- _Instructions for the task_
Nothing outside the range is wanted. Repeat exactly the lines below from the one with "Task: Open the Wikidata Q2942927 entity link" through the one with "Image resolution: width=627".

*** Materials provided ***

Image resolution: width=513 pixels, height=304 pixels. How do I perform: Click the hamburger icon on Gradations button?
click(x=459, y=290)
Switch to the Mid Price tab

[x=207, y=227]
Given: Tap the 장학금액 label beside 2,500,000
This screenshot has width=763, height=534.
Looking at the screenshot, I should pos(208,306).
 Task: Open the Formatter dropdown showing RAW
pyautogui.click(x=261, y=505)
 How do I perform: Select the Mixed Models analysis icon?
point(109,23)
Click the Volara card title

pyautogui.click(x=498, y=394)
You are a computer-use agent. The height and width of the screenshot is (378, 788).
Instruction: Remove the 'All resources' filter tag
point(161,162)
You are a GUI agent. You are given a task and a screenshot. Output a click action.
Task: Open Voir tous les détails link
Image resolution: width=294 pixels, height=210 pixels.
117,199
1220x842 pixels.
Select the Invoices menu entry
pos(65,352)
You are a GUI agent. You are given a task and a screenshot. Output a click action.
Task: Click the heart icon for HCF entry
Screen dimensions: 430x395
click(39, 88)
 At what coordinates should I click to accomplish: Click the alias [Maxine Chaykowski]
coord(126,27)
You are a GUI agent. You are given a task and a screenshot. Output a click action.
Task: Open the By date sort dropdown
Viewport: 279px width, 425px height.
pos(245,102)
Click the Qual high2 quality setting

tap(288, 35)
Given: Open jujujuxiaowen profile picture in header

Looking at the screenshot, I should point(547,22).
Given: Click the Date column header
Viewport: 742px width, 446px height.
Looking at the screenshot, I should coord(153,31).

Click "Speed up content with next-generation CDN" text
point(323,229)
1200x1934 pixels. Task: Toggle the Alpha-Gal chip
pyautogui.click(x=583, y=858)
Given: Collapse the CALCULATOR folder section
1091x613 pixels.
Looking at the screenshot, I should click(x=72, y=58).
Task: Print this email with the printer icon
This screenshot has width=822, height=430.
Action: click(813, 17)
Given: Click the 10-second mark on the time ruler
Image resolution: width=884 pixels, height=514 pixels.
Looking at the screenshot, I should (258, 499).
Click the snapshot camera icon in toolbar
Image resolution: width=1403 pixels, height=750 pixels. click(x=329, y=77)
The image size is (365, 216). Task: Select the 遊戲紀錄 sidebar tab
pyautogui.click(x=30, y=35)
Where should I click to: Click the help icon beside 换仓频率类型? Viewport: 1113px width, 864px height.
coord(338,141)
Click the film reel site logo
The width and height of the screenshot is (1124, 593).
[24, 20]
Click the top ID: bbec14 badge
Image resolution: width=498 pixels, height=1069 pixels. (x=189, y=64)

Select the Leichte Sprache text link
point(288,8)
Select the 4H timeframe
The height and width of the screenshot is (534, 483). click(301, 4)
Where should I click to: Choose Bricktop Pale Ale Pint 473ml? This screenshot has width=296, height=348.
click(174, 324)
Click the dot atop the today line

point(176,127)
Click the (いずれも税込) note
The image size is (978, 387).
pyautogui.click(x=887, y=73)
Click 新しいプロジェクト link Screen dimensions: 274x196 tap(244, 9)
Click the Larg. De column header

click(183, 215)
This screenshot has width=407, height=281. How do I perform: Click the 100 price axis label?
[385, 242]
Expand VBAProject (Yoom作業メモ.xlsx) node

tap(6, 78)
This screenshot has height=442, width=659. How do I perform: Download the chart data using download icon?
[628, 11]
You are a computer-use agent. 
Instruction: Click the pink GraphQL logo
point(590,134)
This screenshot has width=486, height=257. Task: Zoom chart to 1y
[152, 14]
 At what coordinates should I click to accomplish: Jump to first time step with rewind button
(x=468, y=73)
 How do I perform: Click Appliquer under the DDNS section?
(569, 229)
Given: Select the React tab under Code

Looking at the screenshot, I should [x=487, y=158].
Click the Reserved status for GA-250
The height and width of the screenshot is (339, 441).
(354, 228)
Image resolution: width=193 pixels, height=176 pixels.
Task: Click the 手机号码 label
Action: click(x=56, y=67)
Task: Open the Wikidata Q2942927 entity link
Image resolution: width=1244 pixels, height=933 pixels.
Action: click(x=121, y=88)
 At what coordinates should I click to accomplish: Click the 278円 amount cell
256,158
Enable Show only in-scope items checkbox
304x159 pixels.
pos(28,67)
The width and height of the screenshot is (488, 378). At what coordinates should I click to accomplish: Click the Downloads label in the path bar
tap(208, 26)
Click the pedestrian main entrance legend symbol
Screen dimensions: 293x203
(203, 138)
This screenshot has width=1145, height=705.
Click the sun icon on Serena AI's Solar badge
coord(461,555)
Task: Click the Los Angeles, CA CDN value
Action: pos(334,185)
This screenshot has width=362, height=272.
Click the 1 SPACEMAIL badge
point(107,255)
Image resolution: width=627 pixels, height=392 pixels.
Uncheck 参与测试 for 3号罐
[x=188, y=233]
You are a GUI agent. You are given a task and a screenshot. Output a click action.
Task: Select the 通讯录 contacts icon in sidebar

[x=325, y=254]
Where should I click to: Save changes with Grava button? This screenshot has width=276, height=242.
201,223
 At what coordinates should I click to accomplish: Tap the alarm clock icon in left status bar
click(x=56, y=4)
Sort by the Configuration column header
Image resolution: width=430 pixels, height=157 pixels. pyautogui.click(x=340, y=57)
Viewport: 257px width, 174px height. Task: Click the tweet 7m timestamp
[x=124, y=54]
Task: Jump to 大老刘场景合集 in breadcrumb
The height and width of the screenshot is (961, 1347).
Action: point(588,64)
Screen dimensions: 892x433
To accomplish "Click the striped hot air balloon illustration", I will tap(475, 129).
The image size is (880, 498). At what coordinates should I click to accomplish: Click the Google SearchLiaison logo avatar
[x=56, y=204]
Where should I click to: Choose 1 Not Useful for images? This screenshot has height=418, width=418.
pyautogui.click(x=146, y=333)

*** End of Materials provided ***

- _Reply_
Task: Open the Wikidata Q2942927 entity link
Image resolution: width=1244 pixels, height=933 pixels.
Action: click(x=121, y=88)
 At what coordinates should I click to accomplish: Click the 278円 amount cell
256,158
Enable Show only in-scope items checkbox
304x159 pixels.
pos(28,67)
The width and height of the screenshot is (488, 378). At what coordinates should I click to accomplish: Click the Downloads label in the path bar
tap(208, 26)
Click the pedestrian main entrance legend symbol
Screen dimensions: 293x203
(203, 138)
This screenshot has width=1145, height=705.
Click the sun icon on Serena AI's Solar badge
coord(461,555)
Task: Click the Los Angeles, CA CDN value
Action: pos(334,185)
This screenshot has width=362, height=272.
Click the 1 SPACEMAIL badge
point(107,255)
Image resolution: width=627 pixels, height=392 pixels.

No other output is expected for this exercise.